GIVEN TASK: Reproduce the following items exactly, line for line.
─── SUPPLIED INFORMATION
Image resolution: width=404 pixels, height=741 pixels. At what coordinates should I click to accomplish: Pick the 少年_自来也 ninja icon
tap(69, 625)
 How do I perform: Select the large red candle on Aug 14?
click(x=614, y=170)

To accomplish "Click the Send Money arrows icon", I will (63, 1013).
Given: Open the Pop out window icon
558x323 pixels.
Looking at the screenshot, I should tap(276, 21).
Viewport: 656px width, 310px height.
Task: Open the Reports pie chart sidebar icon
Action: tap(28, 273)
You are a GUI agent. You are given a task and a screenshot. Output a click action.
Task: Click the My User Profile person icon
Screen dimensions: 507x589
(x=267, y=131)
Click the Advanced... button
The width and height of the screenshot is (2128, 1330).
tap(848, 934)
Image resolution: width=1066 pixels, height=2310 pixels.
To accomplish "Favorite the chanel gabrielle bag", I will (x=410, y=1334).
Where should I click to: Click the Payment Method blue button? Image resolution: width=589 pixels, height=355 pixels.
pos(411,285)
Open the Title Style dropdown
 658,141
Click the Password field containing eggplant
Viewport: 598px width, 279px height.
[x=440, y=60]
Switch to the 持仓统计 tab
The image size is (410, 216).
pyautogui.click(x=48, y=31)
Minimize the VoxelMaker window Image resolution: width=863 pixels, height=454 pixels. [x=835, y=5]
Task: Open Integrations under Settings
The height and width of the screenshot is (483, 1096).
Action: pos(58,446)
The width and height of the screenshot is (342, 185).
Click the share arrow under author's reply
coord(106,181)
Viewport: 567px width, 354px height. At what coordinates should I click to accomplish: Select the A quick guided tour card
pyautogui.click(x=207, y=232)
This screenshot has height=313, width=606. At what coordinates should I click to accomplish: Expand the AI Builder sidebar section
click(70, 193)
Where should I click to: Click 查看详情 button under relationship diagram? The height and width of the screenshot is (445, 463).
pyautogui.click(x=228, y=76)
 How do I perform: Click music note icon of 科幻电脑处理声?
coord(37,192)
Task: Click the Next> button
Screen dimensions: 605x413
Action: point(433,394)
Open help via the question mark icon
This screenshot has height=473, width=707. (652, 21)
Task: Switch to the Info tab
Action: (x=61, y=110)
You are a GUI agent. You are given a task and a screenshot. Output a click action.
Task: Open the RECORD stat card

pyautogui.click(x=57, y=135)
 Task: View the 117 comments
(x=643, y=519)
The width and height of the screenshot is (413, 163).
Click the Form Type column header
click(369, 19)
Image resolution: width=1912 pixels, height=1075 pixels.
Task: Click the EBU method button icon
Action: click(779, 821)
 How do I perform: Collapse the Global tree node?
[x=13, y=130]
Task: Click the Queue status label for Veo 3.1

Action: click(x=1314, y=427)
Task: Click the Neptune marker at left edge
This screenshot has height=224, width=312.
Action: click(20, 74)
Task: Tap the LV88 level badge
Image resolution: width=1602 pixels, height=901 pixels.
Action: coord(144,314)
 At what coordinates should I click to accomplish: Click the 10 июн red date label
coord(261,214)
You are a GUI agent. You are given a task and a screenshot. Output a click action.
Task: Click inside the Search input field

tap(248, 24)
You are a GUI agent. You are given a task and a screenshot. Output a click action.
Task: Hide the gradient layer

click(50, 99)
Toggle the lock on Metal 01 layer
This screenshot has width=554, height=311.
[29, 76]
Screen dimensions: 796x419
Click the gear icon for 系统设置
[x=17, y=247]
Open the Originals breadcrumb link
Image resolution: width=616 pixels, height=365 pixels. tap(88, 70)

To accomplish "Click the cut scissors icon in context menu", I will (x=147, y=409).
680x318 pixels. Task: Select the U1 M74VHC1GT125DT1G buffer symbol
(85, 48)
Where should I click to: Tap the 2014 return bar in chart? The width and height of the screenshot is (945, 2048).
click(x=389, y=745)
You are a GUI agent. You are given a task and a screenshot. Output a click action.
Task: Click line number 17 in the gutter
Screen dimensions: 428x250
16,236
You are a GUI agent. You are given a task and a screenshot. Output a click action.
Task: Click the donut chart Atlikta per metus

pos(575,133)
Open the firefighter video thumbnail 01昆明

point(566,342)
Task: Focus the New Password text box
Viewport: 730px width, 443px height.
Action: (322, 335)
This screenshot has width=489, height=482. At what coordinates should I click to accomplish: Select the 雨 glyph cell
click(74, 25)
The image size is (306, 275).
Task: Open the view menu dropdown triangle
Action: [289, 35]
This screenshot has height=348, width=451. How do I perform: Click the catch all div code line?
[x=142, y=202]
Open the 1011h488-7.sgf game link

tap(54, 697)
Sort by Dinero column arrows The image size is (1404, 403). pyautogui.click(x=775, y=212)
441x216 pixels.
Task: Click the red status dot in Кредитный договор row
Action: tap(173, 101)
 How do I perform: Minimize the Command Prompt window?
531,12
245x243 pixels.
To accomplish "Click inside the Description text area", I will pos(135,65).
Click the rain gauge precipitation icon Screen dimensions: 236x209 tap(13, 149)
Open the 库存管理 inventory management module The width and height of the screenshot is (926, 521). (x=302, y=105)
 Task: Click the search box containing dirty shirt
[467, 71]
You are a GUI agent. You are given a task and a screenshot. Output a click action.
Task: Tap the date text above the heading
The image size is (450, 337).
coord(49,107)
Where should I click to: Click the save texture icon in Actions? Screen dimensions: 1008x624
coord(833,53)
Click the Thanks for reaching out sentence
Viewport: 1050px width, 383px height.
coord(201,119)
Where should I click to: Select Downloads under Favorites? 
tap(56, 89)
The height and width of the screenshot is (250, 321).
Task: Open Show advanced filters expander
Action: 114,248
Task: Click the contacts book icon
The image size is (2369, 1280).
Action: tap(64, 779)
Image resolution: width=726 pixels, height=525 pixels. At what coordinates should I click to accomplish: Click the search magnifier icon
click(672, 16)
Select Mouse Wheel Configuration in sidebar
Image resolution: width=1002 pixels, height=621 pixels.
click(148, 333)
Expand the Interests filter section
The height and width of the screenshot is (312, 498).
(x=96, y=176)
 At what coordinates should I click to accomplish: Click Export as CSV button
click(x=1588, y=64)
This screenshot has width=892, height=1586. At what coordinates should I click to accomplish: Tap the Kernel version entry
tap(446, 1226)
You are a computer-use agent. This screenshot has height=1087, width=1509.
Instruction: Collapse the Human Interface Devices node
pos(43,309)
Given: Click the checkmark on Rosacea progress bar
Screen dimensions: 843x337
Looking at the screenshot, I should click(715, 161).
──────
THE RESULT:
Image resolution: width=404 pixels, height=741 pixels. At what coordinates should I click to accomplish: Pick the 少年_自来也 ninja icon
tap(69, 625)
 How do I perform: Select the large red candle on Aug 14?
click(x=614, y=170)

To accomplish "Click the Send Money arrows icon", I will (63, 1013).
Given: Open the Pop out window icon
558x323 pixels.
Looking at the screenshot, I should tap(276, 21).
Viewport: 656px width, 310px height.
Task: Open the Reports pie chart sidebar icon
Action: tap(28, 273)
You are a GUI agent. You are given a task and a screenshot. Output a click action.
Task: Click the My User Profile person icon
Screen dimensions: 507x589
(x=267, y=131)
Click the Advanced... button
The width and height of the screenshot is (2128, 1330).
tap(848, 934)
Image resolution: width=1066 pixels, height=2310 pixels.
To accomplish "Favorite the chanel gabrielle bag", I will (x=410, y=1334).
Where should I click to: Click the Payment Method blue button? Image resolution: width=589 pixels, height=355 pixels.
pos(411,285)
Open the Title Style dropdown
 658,141
Click the Password field containing eggplant
Viewport: 598px width, 279px height.
[x=440, y=60]
Switch to the 持仓统计 tab
The image size is (410, 216).
pyautogui.click(x=48, y=31)
Minimize the VoxelMaker window Image resolution: width=863 pixels, height=454 pixels. [x=835, y=5]
Task: Open Integrations under Settings
The height and width of the screenshot is (483, 1096).
Action: pos(58,446)
The width and height of the screenshot is (342, 185).
Click the share arrow under author's reply
coord(106,181)
Viewport: 567px width, 354px height. At what coordinates should I click to accomplish: Select the A quick guided tour card
pyautogui.click(x=207, y=232)
This screenshot has height=313, width=606. At what coordinates should I click to accomplish: Expand the AI Builder sidebar section
click(70, 193)
Where should I click to: Click 查看详情 button under relationship diagram? The height and width of the screenshot is (445, 463).
pyautogui.click(x=228, y=76)
 How do I perform: Click music note icon of 科幻电脑处理声?
coord(37,192)
Task: Click the Next> button
Screen dimensions: 605x413
Action: point(433,394)
Open help via the question mark icon
This screenshot has height=473, width=707. (652, 21)
Task: Switch to the Info tab
Action: (x=61, y=110)
You are a GUI agent. You are given a task and a screenshot. Output a click action.
Task: Open the RECORD stat card

pyautogui.click(x=57, y=135)
 Task: View the 117 comments
(x=643, y=519)
The width and height of the screenshot is (413, 163).
Click the Form Type column header
click(369, 19)
Image resolution: width=1912 pixels, height=1075 pixels.
Task: Click the EBU method button icon
Action: click(779, 821)
 How do I perform: Collapse the Global tree node?
[x=13, y=130]
Task: Click the Queue status label for Veo 3.1

Action: click(x=1314, y=427)
Task: Click the Neptune marker at left edge
This screenshot has height=224, width=312.
Action: click(20, 74)
Task: Tap the LV88 level badge
Image resolution: width=1602 pixels, height=901 pixels.
Action: coord(144,314)
 At what coordinates should I click to accomplish: Click the 10 июн red date label
coord(261,214)
You are a GUI agent. You are given a task and a screenshot. Output a click action.
Task: Click inside the Search input field

tap(248, 24)
You are a GUI agent. You are given a task and a screenshot. Output a click action.
Task: Hide the gradient layer

click(50, 99)
Toggle the lock on Metal 01 layer
This screenshot has width=554, height=311.
[29, 76]
Screen dimensions: 796x419
Click the gear icon for 系统设置
[x=17, y=247]
Open the Originals breadcrumb link
Image resolution: width=616 pixels, height=365 pixels. tap(88, 70)

To accomplish "Click the cut scissors icon in context menu", I will (x=147, y=409).
680x318 pixels. Task: Select the U1 M74VHC1GT125DT1G buffer symbol
(85, 48)
Where should I click to: Tap the 2014 return bar in chart? The width and height of the screenshot is (945, 2048).
click(x=389, y=745)
You are a GUI agent. You are given a task and a screenshot. Output a click action.
Task: Click line number 17 in the gutter
Screen dimensions: 428x250
16,236
You are a GUI agent. You are given a task and a screenshot. Output a click action.
Task: Click the donut chart Atlikta per metus

pos(575,133)
Open the firefighter video thumbnail 01昆明

point(566,342)
Task: Focus the New Password text box
Viewport: 730px width, 443px height.
Action: (322, 335)
This screenshot has width=489, height=482. At what coordinates should I click to accomplish: Select the 雨 glyph cell
click(74, 25)
The image size is (306, 275).
Task: Open the view menu dropdown triangle
Action: [289, 35]
This screenshot has height=348, width=451. How do I perform: Click the catch all div code line?
[x=142, y=202]
Open the 1011h488-7.sgf game link

tap(54, 697)
Sort by Dinero column arrows The image size is (1404, 403). pyautogui.click(x=775, y=212)
441x216 pixels.
Task: Click the red status dot in Кредитный договор row
Action: tap(173, 101)
 How do I perform: Minimize the Command Prompt window?
531,12
245x243 pixels.
To accomplish "Click inside the Description text area", I will pos(135,65).
Click the rain gauge precipitation icon Screen dimensions: 236x209 tap(13, 149)
Open the 库存管理 inventory management module The width and height of the screenshot is (926, 521). (x=302, y=105)
 Task: Click the search box containing dirty shirt
[467, 71]
You are a GUI agent. You are given a task and a screenshot. Output a click action.
Task: Tap the date text above the heading
The image size is (450, 337).
coord(49,107)
Where should I click to: Click the save texture icon in Actions? Screen dimensions: 1008x624
coord(833,53)
Click the Thanks for reaching out sentence
Viewport: 1050px width, 383px height.
coord(201,119)
Where should I click to: Select Downloads under Favorites? 
tap(56, 89)
The height and width of the screenshot is (250, 321).
Task: Open Show advanced filters expander
Action: 114,248
Task: Click the contacts book icon
The image size is (2369, 1280).
Action: tap(64, 779)
Image resolution: width=726 pixels, height=525 pixels. At what coordinates should I click to accomplish: Click the search magnifier icon
click(672, 16)
Select Mouse Wheel Configuration in sidebar
Image resolution: width=1002 pixels, height=621 pixels.
click(148, 333)
Expand the Interests filter section
The height and width of the screenshot is (312, 498).
(x=96, y=176)
 At what coordinates should I click to accomplish: Click Export as CSV button
click(x=1588, y=64)
This screenshot has width=892, height=1586. At what coordinates should I click to accomplish: Tap the Kernel version entry
tap(446, 1226)
You are a computer-use agent. This screenshot has height=1087, width=1509.
Instruction: Collapse the Human Interface Devices node
pos(43,309)
Given: Click the checkmark on Rosacea progress bar
Screen dimensions: 843x337
Looking at the screenshot, I should click(715, 161).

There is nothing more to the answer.